# MNIST with TensorFlow using MPI through Horovod

*Last edited: 2023-12-27*

Based on: https://jean-zay-doc.readthedocs.io/en/latest/examples/tf/tf_mpi/

This notebook runs on the [SDumont](https://sdumont.lncc.br/support_manual.php) computer on Sequana nodes, using V100 GPU. For more information, [see the Manual](https://sdumont.lncc.br/support_manual.php).

In [30]:
SCRA = ! SCRA=/scratch${HOME#/prj} && echo $SCRA
SCRA = SCRA[0]
%env SCRA {SCRA}
SPWD = ! SPWD=/scratch${PWD#/prj} && echo $SPWD
SPWD = SPWD[0]
%env SPWD {SPWD}
DATA = SCRA + '/data/MNIST/raw'
%env DATA {DATA}

env: SCRA=/scratch/yyyy/xxxx
env: SPWD=/scratch/yyyy/xxxx/horov-mnist
env: DATA=/scratch/yyyy/xxxx/data/MNIST/raw


---

In [36]:
%%writefile {SPWD}/hv-tf1-mnist.py
import argparse
import errno
import gzip
import logging
import os
from os.path import join
import time
import numpy as np
import horovod.tensorflow as hvd
import tensorflow as tf
from tensorflow import keras

logging.disable(logging.WARNING)
logging.getLogger("tensorflow").disabled = True
os.environ["TF_CPP_MIN_LOG_LEVEL"] = "3"
tf.get_logger().setLevel(logging.ERROR)
tf.compat.v1.logging.set_verbosity(tf.compat.v1.logging.ERROR)

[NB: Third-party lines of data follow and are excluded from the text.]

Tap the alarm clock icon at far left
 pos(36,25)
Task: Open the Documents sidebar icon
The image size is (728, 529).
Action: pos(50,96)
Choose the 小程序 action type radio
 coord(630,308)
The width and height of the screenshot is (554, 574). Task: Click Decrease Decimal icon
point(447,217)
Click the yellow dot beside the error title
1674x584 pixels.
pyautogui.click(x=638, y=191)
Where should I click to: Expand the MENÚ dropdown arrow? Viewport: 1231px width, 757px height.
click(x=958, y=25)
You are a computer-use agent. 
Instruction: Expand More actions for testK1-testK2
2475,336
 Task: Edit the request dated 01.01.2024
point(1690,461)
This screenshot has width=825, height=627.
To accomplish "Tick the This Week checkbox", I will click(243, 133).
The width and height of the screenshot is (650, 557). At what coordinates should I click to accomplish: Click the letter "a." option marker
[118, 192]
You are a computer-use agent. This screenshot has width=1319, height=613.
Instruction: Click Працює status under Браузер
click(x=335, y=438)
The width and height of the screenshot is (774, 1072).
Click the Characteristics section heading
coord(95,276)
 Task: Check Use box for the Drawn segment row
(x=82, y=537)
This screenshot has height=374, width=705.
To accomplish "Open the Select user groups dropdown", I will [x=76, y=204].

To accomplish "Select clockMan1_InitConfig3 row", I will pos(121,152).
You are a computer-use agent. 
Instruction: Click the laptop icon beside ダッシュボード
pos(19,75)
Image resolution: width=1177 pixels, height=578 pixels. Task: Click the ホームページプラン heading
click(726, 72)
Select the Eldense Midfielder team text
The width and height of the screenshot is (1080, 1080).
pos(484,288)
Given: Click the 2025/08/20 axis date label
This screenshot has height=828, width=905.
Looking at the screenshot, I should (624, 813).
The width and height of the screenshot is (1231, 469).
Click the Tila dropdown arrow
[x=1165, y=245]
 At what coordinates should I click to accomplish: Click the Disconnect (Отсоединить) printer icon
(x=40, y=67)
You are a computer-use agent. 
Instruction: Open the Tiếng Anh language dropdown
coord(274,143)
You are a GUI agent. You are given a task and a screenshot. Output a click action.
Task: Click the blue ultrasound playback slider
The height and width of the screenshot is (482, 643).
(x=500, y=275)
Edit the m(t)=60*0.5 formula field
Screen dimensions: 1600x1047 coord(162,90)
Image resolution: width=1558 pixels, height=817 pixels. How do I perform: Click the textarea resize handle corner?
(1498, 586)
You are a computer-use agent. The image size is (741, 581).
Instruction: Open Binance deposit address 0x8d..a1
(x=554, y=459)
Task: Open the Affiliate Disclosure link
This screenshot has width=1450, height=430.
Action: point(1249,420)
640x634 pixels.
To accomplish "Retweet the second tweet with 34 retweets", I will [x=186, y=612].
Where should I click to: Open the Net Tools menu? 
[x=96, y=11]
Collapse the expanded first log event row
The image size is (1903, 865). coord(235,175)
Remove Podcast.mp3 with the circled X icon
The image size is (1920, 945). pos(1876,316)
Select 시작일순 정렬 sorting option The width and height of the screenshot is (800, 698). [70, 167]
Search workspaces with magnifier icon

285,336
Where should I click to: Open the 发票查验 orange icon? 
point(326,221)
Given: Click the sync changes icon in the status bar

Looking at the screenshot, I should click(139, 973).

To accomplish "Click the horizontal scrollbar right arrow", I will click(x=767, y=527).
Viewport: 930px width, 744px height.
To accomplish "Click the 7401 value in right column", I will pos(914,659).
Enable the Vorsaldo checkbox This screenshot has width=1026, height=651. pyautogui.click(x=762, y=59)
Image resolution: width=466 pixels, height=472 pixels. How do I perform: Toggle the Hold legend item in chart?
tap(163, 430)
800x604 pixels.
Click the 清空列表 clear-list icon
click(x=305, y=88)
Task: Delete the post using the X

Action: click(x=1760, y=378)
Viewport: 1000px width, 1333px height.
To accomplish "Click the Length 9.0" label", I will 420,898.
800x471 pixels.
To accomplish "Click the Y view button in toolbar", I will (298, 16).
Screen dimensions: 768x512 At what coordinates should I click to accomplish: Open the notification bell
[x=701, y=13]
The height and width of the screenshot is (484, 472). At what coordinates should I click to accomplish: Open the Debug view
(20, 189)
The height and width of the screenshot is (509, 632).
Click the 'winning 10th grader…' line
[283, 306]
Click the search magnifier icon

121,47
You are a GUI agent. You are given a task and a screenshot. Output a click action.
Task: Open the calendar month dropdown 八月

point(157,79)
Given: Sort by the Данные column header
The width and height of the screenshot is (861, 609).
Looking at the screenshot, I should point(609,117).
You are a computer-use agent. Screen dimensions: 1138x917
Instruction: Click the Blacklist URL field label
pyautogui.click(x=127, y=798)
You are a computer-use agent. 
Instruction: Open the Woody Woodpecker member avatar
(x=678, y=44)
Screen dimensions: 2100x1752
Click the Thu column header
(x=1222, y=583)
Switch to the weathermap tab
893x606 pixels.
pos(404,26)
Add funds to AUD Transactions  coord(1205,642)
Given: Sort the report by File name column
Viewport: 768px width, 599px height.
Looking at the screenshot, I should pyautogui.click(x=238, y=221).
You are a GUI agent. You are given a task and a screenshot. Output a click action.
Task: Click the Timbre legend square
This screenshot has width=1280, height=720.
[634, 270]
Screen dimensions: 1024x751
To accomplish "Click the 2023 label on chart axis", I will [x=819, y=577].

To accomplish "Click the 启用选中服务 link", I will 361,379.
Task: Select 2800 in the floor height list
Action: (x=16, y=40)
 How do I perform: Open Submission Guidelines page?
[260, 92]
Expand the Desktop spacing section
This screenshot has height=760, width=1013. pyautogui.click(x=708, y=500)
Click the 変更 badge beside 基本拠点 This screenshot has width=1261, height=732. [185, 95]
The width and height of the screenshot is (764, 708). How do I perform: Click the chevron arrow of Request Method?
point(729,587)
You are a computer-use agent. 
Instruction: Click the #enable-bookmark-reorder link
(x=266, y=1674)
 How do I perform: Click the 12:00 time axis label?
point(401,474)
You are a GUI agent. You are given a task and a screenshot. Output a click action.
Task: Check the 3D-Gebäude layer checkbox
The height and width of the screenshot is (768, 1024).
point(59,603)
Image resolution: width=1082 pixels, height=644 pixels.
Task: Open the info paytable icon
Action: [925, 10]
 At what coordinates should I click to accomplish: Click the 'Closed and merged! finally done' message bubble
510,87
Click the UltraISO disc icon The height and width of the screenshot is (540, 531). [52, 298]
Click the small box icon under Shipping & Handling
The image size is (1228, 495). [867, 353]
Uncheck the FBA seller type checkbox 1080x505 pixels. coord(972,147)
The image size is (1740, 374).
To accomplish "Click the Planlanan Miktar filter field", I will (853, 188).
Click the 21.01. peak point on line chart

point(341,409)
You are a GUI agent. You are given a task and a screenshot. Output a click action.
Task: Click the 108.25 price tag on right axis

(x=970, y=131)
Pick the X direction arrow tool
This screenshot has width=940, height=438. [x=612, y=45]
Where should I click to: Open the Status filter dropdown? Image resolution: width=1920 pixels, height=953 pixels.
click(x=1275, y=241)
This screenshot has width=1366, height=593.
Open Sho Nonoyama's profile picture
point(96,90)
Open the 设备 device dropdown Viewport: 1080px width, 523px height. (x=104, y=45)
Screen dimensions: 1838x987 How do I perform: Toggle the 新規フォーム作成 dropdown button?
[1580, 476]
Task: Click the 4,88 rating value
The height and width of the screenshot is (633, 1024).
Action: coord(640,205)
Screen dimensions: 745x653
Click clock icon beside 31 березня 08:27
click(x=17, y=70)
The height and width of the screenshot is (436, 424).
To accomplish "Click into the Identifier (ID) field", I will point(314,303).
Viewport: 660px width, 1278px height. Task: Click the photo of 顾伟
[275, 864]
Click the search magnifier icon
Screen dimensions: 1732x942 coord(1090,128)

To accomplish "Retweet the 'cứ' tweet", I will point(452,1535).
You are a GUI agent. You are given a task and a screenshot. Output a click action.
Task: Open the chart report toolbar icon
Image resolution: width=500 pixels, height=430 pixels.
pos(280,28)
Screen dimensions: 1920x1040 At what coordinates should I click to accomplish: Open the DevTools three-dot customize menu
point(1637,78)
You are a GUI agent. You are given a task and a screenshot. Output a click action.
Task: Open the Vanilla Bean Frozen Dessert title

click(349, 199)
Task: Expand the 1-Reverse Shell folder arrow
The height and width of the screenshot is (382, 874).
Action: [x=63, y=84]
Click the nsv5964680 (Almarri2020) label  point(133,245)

DATA_PATH = join(os.environ["PWD"], "data~", "MNIST",
                 "raw").replace("/prj/", "/scratch/")

filename = [
    ["training_images",
     join(DATA_PATH, "train-images-idx3-ubyte.gz")],
    ["test_images", join(DATA_PATH, "t10k-images-idx3-ubyte.gz")],
    ["training_labels",
     join(DATA_PATH, "train-labels-idx1-ubyte.gz")],
    ["test_labels", join(DATA_PATH, "t10k-labels-idx1-ubyte.gz")],
]

layers = tf.layers

# Training settings
parser = argparse.ArgumentParser(description="Tensorflow MNIST Example")
parser.add_argument("--mnist", help="location of mnist.npz", required=True)
args = parser.parse_args()


def load_mnist():
    mnist = {}
    for name in filename[:2]:
        with gzip.open(name[1], "rb") as f:
            mnist[name[0]] = np.frombuffer(f.read(), np.uint8,
                                           offset=16).reshape(-1, 28 * 28)
    for name in filename[-2:]:
        with gzip.open(name[1], "rb") as f:
            mnist[name[0]] = np.frombuffer(f.read(), np.uint8, offset=8)
    return mnist


def conv_model(feature, target, mode):
    """2-layer convolution model."""

    # Convert the target to a one-hot tensor of shape (batch_size, 10)
    # and with a on-value of 1 for each one-hot vector of length 10
    target = tf.one_hot(tf.cast(target, tf.int32), 10, 1, 0)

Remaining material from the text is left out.